Humans tend to confabulate memories that corroborate reality. When an expert is asked to recall what they predicted in a case, they will honestly remember their prediction as aligning more with actual outcomes than it did.
Experts tend to overvalue observations based on norms rather than actual predictive power. The example used by Meehl and co-authors is how clinicians that work with criminals might note that they often have a subtle eeg abnormality, and thus conclude that subtle eeg abnormalities predict criminal behaviour. This is an invalid conclusion unless they also know that subtle eeg abnormalities are rare in the larger population15¹⁵ In case you don’t see why: imagine detaining everyone with a subtle eeg abnormality if it is relatively common in the population. Most of these people will not be criminals, even if every single criminal has an eeg abnormality! – but they don’t, because they only subject criminals to the test!

Arithmetic models also suck, but don’t let that stop you

One of the common objections against arithmetic models I have encountered is that they still suck. They do. You might get away from all the words above that linear models will perform well, but the truth is that generally they don’t. All the above is saying is that linear models perform better than experts, but experts also suck.

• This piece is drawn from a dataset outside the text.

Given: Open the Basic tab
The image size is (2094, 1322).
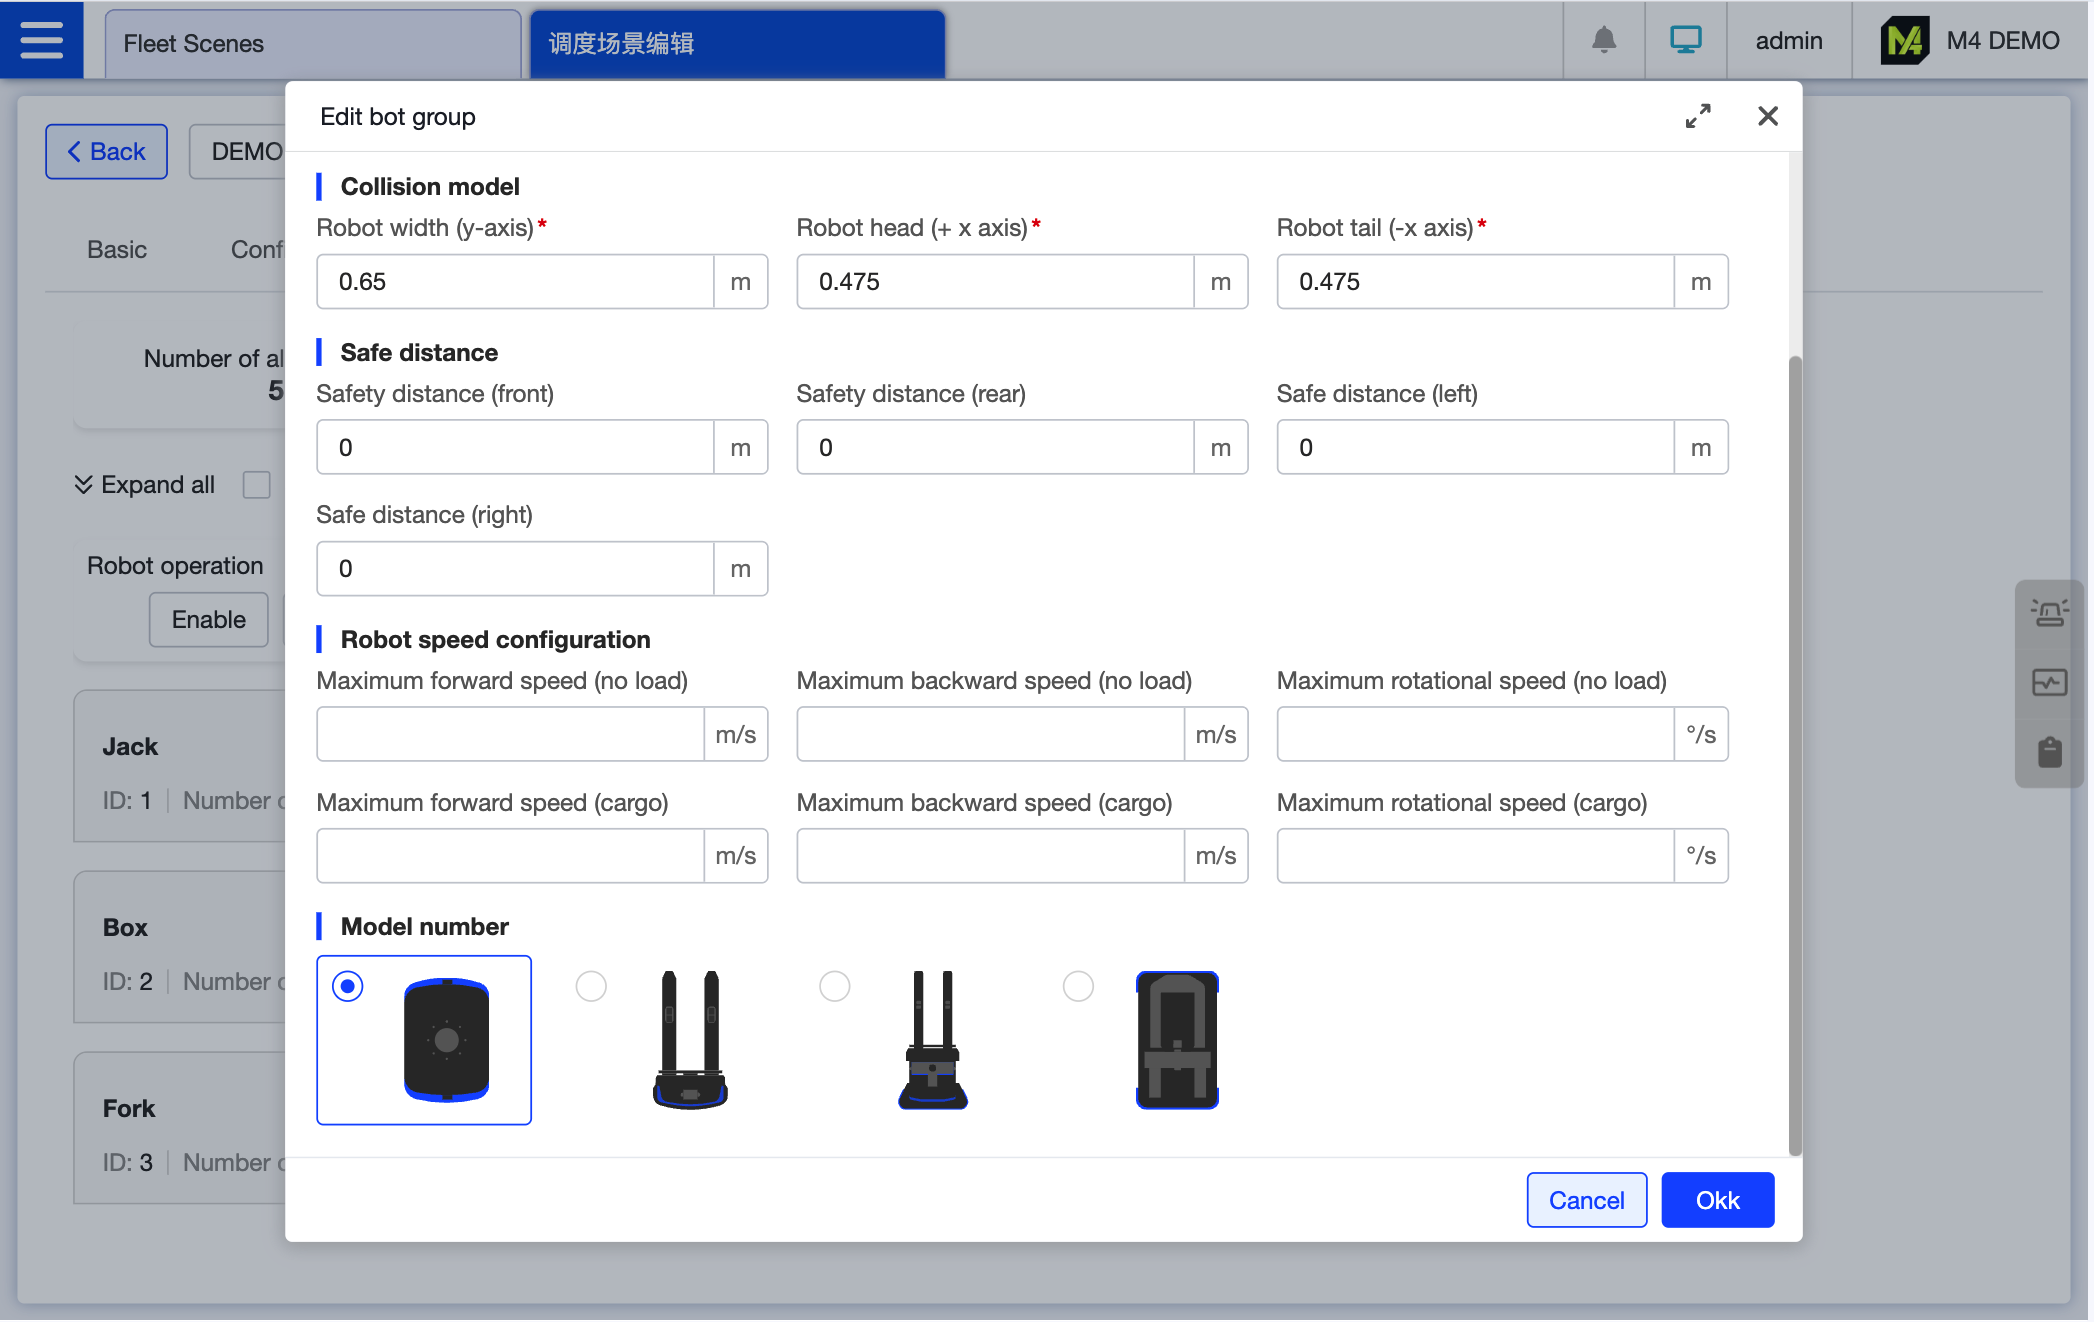Looking at the screenshot, I should (x=117, y=250).
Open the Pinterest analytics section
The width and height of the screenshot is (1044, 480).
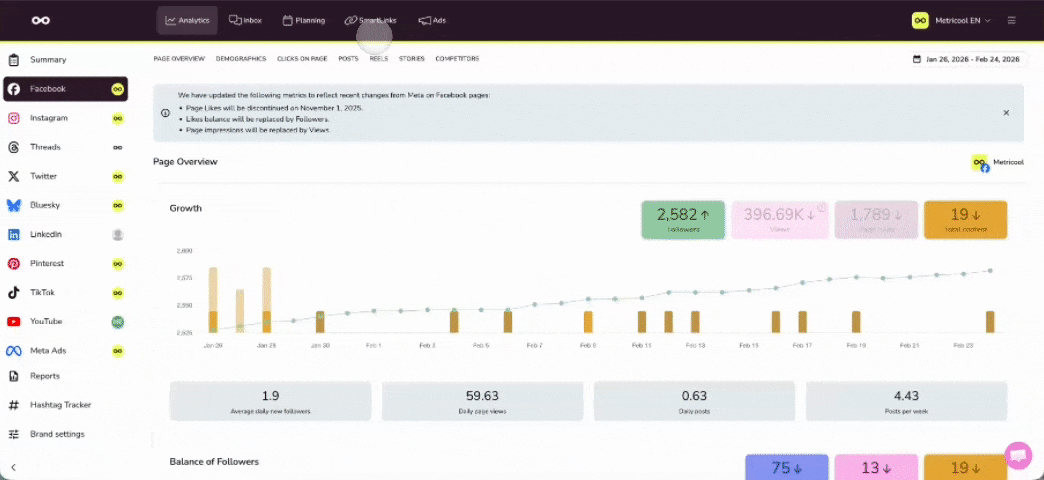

The difference is that when we have developed an arithmetic model, we can usually give a number indicating how well it performs, and this is the first time people are faced with how difficult prediction is. The expert may have predicted the same thing worse for a decade, but nobody ever evaluated their track record so closely. They’re an expert! Obviously they know what they are doing, don’t they? So when people are faced with poor predictive power for the first time it is usually in the context of an arithmetic model, and they reject it because “We must be able to do better than that!” Here, I agree with Dawes, and tend to answer, “Really? What makes you think so?”

Many real-world outcomes arise as complicated interactions between a multitude of variables, and they are genuinely very hard to predict. There’s no reason to think we can do better, and when we try (e.g. by hiring an expert), we run a very large risk of just introducing noise which makes the predictions – on aggregate – worse, regardless of the effect on individual cases.